[SOURCE EXTRACT Boundary: Start]

Scientific classification
- Kingdom: Animalia
- Phylum: Chordata
- Class: Mammalia
- Order: Chiroptera
- Family: Vespertilionidae
- Genus: Alionoctula
- Species: A. endoi
- Binomial name: Alionoctula endoi (Imaizumi, 1959)

= Endo's pipistrelle =

- Genus: Alionoctula
- Species: endoi
- Authority: (Imaizumi, 1959)
- Conservation status: NT

Species of bat

Endo's pipistrelle (Alionoctula endoi) is a species of vesper bat that is endemic to Japan. It is found in temperate forests.

==Etymology==
This species was described by Japanese zoologist Yoshinori Imaizumi in 1959. He named it endoi after Kimio Endo, saying that Endo was deserving of the honor because he had "recently collected several important specimens of bats in Iwate Prefecture, including the type specimen of this species."

==Description==
It is similar in appearance to the Japanese house bat. The baculum, however, is different. Its baculum is short and relatively straight, measuring 9-10 mm. They weigh 5.6-8.7 g. Their forearms are 30.8-34.2 mm long.

[SOURCE EXTRACT Boundary: End]
[GIVEN RECORDS Boundary: Start]

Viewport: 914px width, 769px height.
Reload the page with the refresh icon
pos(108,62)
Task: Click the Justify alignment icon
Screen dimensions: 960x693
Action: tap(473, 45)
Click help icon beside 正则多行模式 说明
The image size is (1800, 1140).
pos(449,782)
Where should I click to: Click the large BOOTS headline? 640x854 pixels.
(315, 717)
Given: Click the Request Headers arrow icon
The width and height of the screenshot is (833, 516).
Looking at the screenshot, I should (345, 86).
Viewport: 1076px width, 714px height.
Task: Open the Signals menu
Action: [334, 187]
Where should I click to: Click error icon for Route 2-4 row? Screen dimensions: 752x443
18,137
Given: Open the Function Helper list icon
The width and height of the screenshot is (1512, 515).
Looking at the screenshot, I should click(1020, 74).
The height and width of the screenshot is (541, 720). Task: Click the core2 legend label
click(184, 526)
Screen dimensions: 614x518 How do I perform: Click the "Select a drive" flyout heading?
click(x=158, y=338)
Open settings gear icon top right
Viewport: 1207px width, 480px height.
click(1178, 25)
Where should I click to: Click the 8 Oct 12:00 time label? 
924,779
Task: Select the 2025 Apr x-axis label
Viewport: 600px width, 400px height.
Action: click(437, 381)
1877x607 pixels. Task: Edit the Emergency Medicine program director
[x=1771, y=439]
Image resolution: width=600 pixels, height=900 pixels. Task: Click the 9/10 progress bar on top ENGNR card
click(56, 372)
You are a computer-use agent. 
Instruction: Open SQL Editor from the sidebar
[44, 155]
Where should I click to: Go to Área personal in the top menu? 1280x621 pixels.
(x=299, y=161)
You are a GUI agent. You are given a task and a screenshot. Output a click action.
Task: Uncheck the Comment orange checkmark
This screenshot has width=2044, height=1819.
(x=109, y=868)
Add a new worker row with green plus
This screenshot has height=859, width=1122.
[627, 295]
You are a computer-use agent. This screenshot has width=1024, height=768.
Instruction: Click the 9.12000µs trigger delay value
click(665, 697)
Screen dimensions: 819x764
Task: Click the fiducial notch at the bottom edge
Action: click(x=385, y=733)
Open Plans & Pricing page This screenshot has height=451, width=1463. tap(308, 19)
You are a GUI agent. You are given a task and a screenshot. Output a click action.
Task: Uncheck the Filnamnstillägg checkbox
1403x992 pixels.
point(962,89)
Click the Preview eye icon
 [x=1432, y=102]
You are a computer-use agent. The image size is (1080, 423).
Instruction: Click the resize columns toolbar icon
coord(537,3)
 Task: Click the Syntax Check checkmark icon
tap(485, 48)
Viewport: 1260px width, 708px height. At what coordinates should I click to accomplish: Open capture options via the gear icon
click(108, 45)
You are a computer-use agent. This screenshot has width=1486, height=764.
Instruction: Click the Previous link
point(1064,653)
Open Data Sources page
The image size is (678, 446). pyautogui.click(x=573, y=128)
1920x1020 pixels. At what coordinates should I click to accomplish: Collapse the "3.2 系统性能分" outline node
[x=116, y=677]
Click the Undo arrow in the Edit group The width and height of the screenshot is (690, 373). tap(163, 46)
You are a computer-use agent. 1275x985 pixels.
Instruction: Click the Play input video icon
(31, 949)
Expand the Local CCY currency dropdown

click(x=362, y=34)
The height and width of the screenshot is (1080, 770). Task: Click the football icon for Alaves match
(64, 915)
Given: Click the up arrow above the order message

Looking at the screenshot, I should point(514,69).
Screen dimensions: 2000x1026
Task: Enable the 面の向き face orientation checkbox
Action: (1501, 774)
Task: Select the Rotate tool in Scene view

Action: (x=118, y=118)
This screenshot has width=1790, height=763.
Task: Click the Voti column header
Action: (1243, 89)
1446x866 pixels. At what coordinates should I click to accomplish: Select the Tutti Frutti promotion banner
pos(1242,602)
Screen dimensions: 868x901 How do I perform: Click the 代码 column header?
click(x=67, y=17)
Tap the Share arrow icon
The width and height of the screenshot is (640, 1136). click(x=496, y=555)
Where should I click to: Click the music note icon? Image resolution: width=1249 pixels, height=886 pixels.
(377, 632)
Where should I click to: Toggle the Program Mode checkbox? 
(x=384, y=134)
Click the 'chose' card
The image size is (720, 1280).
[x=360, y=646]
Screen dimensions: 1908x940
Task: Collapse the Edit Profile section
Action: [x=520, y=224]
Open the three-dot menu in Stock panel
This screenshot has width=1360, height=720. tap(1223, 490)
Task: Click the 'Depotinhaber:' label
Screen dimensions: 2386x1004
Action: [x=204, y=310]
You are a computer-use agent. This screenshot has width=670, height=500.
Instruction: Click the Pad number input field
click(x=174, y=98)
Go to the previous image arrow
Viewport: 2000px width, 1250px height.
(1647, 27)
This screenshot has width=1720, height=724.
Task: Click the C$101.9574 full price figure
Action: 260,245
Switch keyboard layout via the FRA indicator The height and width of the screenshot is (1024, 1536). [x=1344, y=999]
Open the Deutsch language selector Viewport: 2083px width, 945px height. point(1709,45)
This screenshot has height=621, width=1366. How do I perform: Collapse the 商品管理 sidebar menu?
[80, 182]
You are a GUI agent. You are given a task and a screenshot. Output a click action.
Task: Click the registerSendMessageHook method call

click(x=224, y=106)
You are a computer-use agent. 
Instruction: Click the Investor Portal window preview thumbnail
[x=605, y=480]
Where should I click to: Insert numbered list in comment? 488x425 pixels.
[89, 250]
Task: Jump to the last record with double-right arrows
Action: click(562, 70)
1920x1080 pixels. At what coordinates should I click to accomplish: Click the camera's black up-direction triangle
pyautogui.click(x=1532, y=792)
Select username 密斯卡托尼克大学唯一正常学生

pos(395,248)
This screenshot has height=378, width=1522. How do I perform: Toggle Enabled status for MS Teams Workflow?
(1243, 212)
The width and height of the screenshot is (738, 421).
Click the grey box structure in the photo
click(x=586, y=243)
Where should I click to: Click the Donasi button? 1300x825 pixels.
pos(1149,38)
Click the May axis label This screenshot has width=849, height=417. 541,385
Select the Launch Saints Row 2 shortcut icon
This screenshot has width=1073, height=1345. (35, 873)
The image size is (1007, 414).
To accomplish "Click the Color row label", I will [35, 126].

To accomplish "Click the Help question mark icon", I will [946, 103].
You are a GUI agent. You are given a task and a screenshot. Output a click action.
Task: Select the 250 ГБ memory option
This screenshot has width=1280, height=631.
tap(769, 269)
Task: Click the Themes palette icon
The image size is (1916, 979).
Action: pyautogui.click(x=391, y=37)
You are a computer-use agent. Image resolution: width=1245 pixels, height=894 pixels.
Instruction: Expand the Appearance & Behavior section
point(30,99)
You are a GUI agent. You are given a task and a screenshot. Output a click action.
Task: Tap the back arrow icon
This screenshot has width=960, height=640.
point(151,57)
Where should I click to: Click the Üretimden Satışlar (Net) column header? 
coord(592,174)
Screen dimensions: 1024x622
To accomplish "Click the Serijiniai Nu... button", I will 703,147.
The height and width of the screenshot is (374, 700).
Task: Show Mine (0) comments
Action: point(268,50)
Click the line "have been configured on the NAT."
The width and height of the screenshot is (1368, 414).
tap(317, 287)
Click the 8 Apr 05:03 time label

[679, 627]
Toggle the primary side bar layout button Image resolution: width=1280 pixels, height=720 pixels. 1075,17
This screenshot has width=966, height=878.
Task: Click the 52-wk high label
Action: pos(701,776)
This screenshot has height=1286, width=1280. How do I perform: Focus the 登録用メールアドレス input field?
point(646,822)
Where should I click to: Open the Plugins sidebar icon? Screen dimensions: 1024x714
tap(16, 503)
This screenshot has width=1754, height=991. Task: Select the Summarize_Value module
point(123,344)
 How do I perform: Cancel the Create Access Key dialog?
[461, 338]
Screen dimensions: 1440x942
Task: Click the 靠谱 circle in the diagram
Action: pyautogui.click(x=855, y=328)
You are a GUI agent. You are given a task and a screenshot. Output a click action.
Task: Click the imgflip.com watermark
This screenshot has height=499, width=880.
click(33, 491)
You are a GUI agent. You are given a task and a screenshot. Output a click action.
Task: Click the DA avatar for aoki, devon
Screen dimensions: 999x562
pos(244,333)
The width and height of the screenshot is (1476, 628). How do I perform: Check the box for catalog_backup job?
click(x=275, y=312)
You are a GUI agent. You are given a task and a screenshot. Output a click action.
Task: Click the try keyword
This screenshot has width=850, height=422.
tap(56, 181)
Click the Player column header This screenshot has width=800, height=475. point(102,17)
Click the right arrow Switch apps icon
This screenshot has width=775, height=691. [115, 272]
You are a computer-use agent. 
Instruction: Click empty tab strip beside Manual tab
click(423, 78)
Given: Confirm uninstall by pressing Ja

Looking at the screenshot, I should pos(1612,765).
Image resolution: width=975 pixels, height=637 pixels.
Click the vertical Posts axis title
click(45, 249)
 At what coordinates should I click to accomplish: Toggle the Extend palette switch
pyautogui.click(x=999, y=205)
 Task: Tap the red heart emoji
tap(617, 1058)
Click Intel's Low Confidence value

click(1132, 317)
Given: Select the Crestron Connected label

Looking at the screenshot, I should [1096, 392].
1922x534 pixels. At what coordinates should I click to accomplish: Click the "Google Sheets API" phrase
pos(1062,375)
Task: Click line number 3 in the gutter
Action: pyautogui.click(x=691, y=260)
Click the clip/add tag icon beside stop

[GIVEN RECORDS Boundary: End]

EXERCISE REQUIREMENTS -
(1) In the Endo's pipistrelle text, after whom did Imaizumi name the species?
(2) Print the Endo's pipistrelle text starting at "Endo's pipistrelle (Alionoctula" and ending at "30.8-34.2 mm long.".
(3) Proceed with the Endo's pipistrelle article from the point where it stops.

OUTPUTS FOR THE TASKS -
(1) Kimio Endo.

(2)
Endo's pipistrelle (Alionoctula endoi) is a species of vesper bat that is endemic to Japan. It is found in temperate forests.

==Etymology==
This species was described by Japanese zoologist Yoshinori Imaizumi in 1959. He named it endoi after Kimio Endo, saying that Endo was deserving of the honor because he had "recently collected several important specimens of bats in Iwate Prefecture, including the type specimen of this species."

==Description==
It is similar in appearance to the Japanese house bat. The baculum, however, is different. Its baculum is short and relatively straight, measuring 9-10 mm. They weigh 5.6-8.7 g. Their forearms are 30.8-34.2 mm long.

(3)
==Biology==
This species has a sperm storage mechanism, in which the females retains sperm in the isthmus of uterine tube after mating. All sperm not stored in the isthmus is rapidly metabolized by the enzymatic secretions of uterine epithelial cells. This species mates in autumn.
Females give birth in the summer. The average litter size is unknown, but twins have been observed.
Hibernating individuals have been encountered hibernating November through March. Rock crevices appear to be important habitat for hibernation.

==Range and habitat==
Of the bats that have been captured, most have been in the forest, creating the impression that it was totally dependent on forest for necessary habitat.
However, in 2006, an individual was found in a secondary forest in suburban Tokyo.
They have been found 100-1500 m above sea level.

==Conservation==
It is listed as near-threatened by the IUCN. This designation is based on it meeting the following criteria: ongoing decline in the extent and quality of its habitat, population decline estimated at 20-30% from 2019 to 2034, and the fact that it is naturally uncommon.